I would break down at night cry all my pain out with my mouth covered so that no one can hear me all because I thought I wasn't enough I had a lot of insecurities my body weight, my acne were my greatest insecurities. I couldn't reach my parents expectations that broke me more the fact that they always found faults in all I did made it worse I couldn't take it anymore. I would wait for everyone to fall asleep and I would cry for hours and the next day I would act as if am the most strong girl in the world. I would smile,  laugh all because I didn't want to worry my family.

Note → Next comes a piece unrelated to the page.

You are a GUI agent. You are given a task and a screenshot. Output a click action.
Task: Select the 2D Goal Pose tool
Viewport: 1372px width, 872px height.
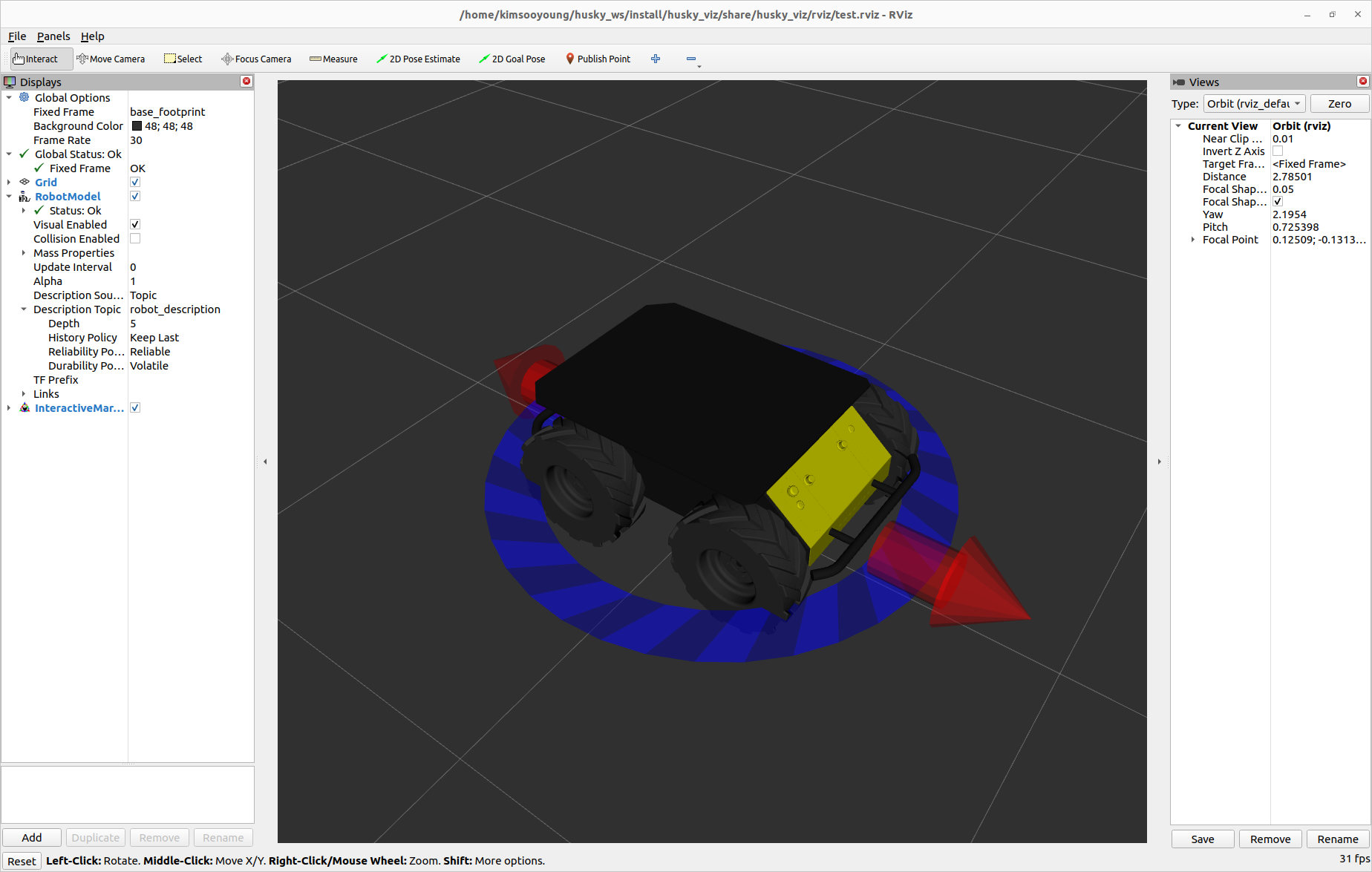[x=512, y=59]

   I had my friends though who were aware of my condition and always tried their best to make me feel special like Rahma, Abdulrahman, Sheilah and Patience  they really had my back and never left me a lone.

If you are facing depressional disorder please talk it out with your friends and please never let suicide run into your mind. In my religion we believe that belivers were created to go through hardships but that is not the end of the world rise up come back stronger than ever and whenever you try to make other people happy remember your also a person suicide is not a cure for depression but instead adds more pain to your loved ones. Get friends who will be there for u in saddness and happiness not only in happiness. Get a hobby, get closer to God because He wrote your fate even before you were born ask Him to make it easy for you .

Have a great time and may you be able to win the battle with depression.I believe you can and you will win this battle you just have to keep on fighting your way through all the hardships in life and you will make it.